As authorized by H.B. 2208 of the 79th Legislature, the Texas Commission on the Arts (TCA) can designate cultural districts in cities across Texas. Cultural districts are special zones that harness the power of cultural resources to stimulate economic development and community revitalization. These districts can become focal points for generating businesses, attracting tourists, stimulating cultural development and fostering civic pride.
If you are interested in applying for this program, we recommend you read this page and watch our training videos about this program.
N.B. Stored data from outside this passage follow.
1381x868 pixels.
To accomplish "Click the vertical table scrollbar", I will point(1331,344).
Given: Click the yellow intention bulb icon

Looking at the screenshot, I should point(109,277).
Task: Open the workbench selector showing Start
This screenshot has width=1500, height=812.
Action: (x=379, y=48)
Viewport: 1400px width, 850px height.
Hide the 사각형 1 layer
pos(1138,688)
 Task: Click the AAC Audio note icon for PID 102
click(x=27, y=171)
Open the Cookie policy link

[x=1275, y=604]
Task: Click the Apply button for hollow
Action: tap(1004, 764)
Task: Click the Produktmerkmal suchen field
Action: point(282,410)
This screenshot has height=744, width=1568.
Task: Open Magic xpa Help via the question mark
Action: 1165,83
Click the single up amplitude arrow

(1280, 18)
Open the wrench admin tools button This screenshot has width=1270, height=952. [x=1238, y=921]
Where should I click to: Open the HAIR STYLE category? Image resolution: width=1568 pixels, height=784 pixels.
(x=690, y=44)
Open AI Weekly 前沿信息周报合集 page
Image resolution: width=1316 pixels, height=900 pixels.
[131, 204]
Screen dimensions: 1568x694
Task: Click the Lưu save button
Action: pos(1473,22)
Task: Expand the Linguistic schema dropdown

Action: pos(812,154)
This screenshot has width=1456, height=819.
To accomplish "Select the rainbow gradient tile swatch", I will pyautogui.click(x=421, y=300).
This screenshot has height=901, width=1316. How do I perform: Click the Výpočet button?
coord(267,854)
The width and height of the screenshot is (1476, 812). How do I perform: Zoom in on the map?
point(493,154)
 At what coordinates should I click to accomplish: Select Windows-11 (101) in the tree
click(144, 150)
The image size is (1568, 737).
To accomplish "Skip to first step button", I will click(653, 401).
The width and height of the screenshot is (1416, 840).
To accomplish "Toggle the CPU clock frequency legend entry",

Goals of cultural districts
TCA recognizes that a thriving creative sector is a powerful economic development asset. Cultural district development is one strategy that helps a community boost their economies while realizing other cultural and civic benefits. The outcomes of cultural districts extend beyond the arts and benefit all members of a community. Goals may include:
Attracting artists and cultural enterprises to the community. Artists, cultural institutions and creative enterprises all contribute to a community’s economic potential. Not only do they generate direct economic activity, but artists and creative entrepreneurs infuse communities with energy and innovation.
Encouraging business and job development. Cultural districts can create a hub of economic activity that contributes to the community being an appealing place to live, visit and conduct business. A thriving cultural scene helps an area to prosper when consumers drawn to cultural attractions patronize other nearby businesses. This can result in the creation of new economic opportunities and jobs.
Addressing specific needs of a community. Cultural districts are a highly adaptable economic development approach that allows a community to make use of unique conditions, assets and opportunities.
Establishing tourism destinations. Cultural districts are marketable tourism assets that highlight the distinct identity of a community and encourage in-state, out of state, and international visitors.
Preserving and reusing historic buildings. Some cultural districts are very involved in historic preservation. Adaptive reuse and rehabilitation of older buildings through preservation tax credits can result in structural and façade improvements. These rehabilitated buildings provide opportunities for affordable artist live/work space and new homes for cultural organizations.
Enhancing property values. Successful districts combine improvements to public spaces (such as parks, waterfronts and pedestrian corridors) along with property development. The redevelopment of abandoned properties, historic sites, and recruiting businesses to occupy vacant spaces can contribute to reduced vacancy rates and enhanced property values.
Fostering local cultural development. The establishment of a cultural district provides a focal point for celebrating and strengthening a community’s cultural identity. Cultural districts highlight existing cultural amenities and work to recruit and establish new artists, cultural industries and organizations.
Every cultural district is unique, but the following challenges can occur in districts large and small and in rural, urban and suburban areas:
- Gentrification is an unintended consequence of success. Displacement of existing residents can lead to the loss of a region’s unique and authentic identity and diminish local support.
- Staffing and administration prove to be one of the most common challenges for local districts. Many districts are staffed as part-time or volunteer positions.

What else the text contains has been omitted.